Record excerpts: Begin
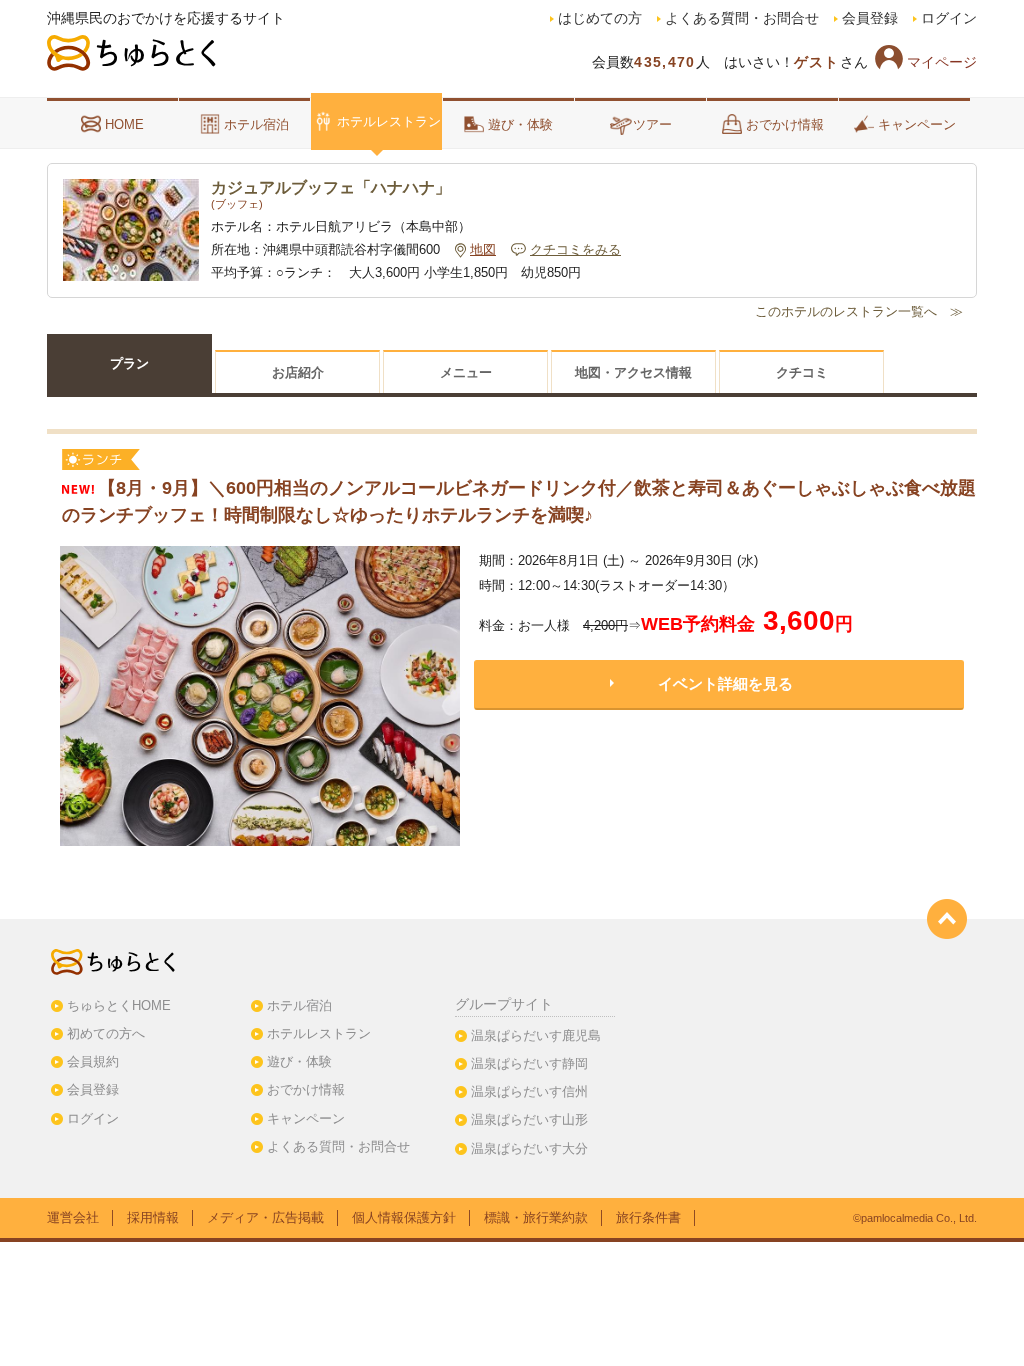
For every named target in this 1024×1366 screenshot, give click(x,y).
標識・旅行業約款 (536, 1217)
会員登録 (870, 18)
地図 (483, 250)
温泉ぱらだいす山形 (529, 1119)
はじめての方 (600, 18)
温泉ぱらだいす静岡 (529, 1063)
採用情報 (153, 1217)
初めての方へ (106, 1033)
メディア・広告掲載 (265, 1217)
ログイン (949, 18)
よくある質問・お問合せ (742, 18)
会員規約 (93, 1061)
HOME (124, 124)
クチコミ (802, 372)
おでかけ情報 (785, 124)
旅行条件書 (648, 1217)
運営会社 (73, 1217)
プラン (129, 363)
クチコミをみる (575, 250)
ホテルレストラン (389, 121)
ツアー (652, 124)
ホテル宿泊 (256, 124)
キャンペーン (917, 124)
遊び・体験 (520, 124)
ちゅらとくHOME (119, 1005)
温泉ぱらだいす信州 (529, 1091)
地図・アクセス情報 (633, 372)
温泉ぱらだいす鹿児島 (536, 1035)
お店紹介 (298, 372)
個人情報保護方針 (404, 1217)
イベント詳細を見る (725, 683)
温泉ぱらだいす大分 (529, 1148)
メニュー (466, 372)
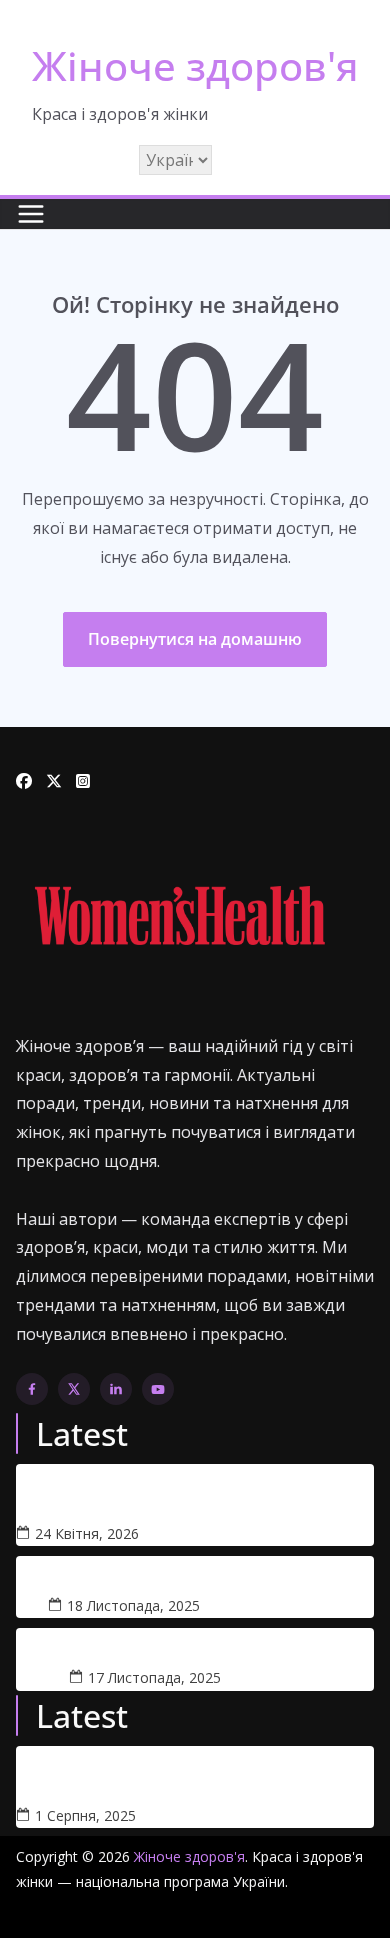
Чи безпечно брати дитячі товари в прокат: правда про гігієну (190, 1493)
Record excerpts: End
Record excerpts: Begin
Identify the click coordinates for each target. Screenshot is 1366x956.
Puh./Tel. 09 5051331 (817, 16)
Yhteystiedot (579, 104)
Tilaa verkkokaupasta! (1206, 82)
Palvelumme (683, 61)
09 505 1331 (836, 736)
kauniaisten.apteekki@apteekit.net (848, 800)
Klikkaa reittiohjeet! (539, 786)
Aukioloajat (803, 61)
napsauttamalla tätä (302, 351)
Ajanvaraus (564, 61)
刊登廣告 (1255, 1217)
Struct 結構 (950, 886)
Record excerpts: End
Record excerpts: Begin
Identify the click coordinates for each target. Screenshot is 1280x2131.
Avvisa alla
Record excerpts: End
● Activity: Please return the data above exactly as it stands from the line with "For every named" to the line with "Чи безпечно брати", keeping both of those lines but none of the pictures.

● Task solution:
For every named target in this 1024×1366 screenshot, give click(x,y).
標識・旅行業約款 (536, 1217)
会員登録 (870, 18)
地図 (483, 250)
温泉ぱらだいす山形 (529, 1119)
はじめての方 (600, 18)
温泉ぱらだいす静岡 (529, 1063)
採用情報 (153, 1217)
初めての方へ (106, 1033)
メディア・広告掲載 (265, 1217)
ログイン (949, 18)
よくある質問・お問合せ (742, 18)
会員規約 (93, 1061)
HOME (124, 124)
クチコミ (802, 372)
おでかけ情報 (785, 124)
旅行条件書 (648, 1217)
運営会社 (73, 1217)
プラン (129, 363)
クチコミをみる (575, 250)
ホテルレストラン (389, 121)
ツアー (652, 124)
ホテル宿泊 (256, 124)
キャンペーン (917, 124)
遊び・体験 (520, 124)
ちゅらとくHOME (119, 1005)
温泉ぱらだいす信州 (529, 1091)
地図・アクセス情報 (633, 372)
温泉ぱらだいす鹿児島 (536, 1035)
お店紹介 (298, 372)
個人情報保護方針 (404, 1217)
イベント詳細を見る (725, 683)
温泉ぱらだいす大分 (529, 1148)
メニュー (466, 372)
Чи безпечно брати дитячі товари в прокат: правда про гігієну (190, 1493)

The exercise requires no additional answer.